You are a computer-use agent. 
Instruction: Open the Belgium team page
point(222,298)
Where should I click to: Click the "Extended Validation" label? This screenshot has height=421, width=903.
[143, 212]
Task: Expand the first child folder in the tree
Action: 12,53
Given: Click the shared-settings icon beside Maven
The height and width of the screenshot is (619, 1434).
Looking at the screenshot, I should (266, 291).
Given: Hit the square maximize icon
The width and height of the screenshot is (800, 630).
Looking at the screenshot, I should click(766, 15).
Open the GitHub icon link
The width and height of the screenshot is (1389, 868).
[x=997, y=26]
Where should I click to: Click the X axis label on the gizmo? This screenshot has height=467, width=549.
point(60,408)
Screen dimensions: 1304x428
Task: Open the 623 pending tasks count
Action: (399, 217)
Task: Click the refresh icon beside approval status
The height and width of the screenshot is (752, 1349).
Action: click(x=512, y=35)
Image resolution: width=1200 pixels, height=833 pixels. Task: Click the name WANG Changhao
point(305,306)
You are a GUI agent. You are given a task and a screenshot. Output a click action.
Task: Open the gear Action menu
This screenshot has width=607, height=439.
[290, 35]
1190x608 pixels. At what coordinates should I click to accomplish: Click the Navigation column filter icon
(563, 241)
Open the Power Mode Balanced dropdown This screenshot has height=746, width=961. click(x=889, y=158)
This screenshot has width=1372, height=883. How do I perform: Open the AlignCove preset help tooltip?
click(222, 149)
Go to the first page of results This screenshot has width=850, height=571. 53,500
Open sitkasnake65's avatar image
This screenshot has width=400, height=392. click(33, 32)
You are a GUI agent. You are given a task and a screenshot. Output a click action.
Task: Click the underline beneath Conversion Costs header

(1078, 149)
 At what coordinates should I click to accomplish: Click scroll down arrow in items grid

○ ○ ○ ○ ○ ○ ○

> _Exercise brief_
Return verbatim the lines of the data from the line with "Open sitkasnake65's avatar image" up to and including the last line of the data.

> _Completed exercise_
Open sitkasnake65's avatar image
This screenshot has width=400, height=392. click(33, 32)
You are a GUI agent. You are given a task and a screenshot. Output a click action.
Task: Click the underline beneath Conversion Costs header

(1078, 149)
 At what coordinates should I click to accomplish: Click scroll down arrow in items grid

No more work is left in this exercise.